BEGIN Exercise material

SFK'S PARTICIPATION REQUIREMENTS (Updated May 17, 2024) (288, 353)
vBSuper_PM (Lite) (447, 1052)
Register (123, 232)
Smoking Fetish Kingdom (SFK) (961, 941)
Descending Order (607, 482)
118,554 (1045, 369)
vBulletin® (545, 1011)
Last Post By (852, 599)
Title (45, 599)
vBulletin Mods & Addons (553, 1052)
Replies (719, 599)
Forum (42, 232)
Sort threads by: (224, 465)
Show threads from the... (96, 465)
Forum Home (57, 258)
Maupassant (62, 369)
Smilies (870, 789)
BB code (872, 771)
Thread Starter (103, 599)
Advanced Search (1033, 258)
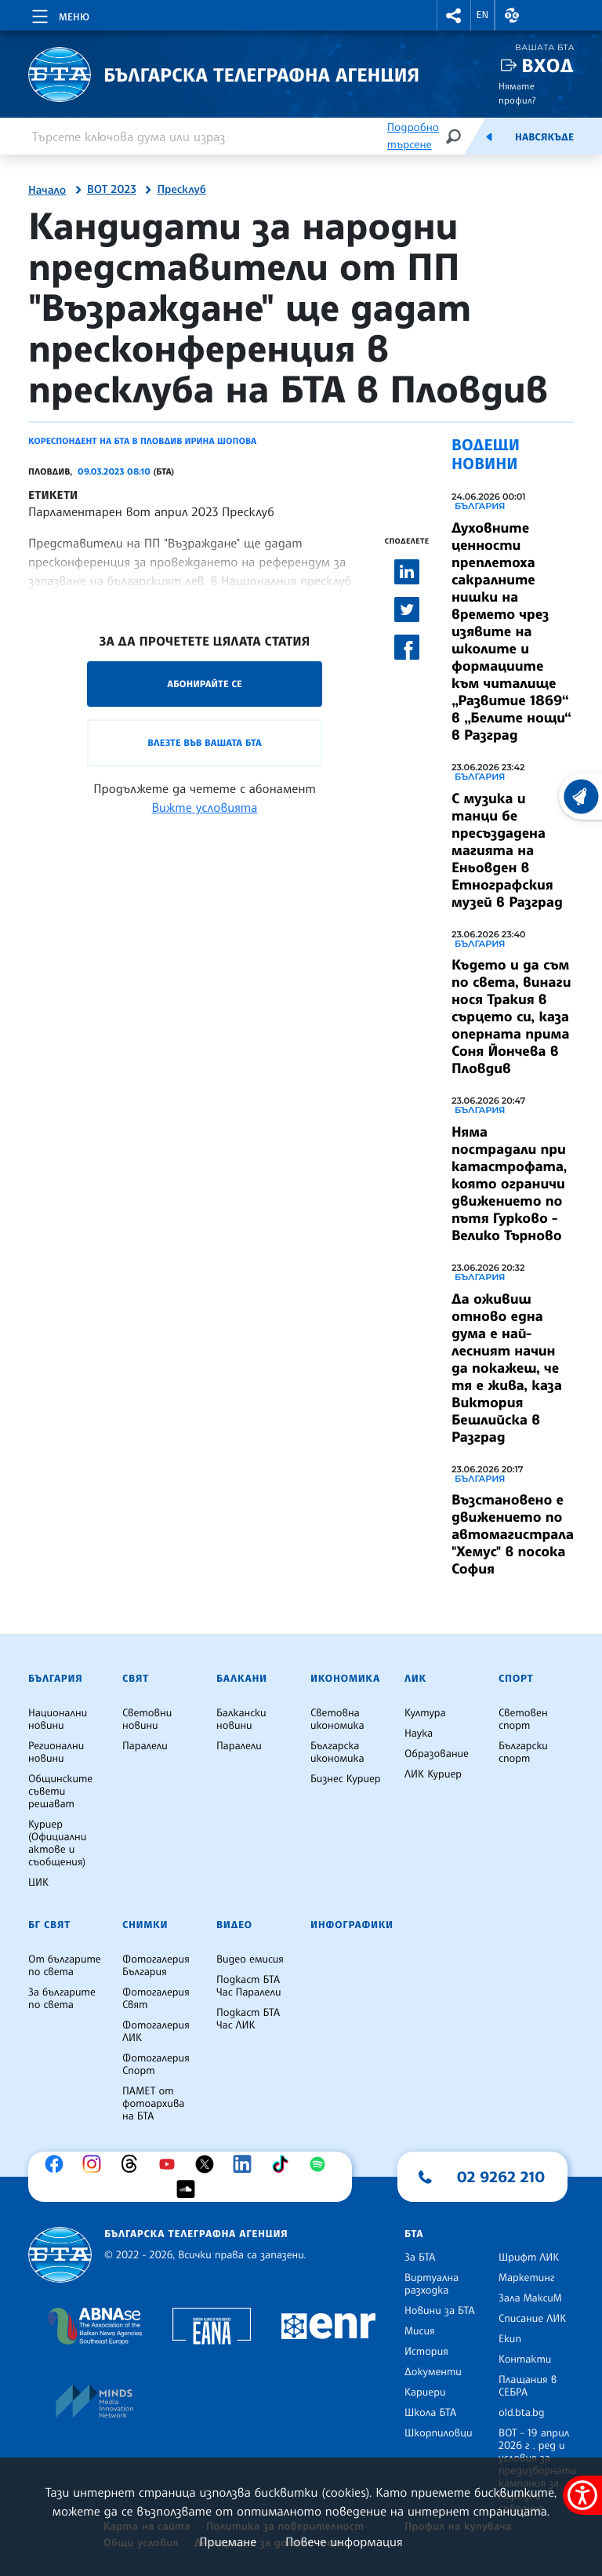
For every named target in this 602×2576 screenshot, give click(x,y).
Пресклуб (181, 190)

END Exercise material

What you should do:
Rewrite everything from the line containing "BB code (872, 771)" down through the end of the material, changing "Thread Starter" to "Topic Starter" and keeping all else the same. Omit the pictures from your answer.

Answer to this problem:
BB code (872, 771)
Topic Starter (103, 599)
Advanced Search (1033, 258)
For every named target in this 602×2576 screenshot, give click(x,y).
Пресклуб (181, 190)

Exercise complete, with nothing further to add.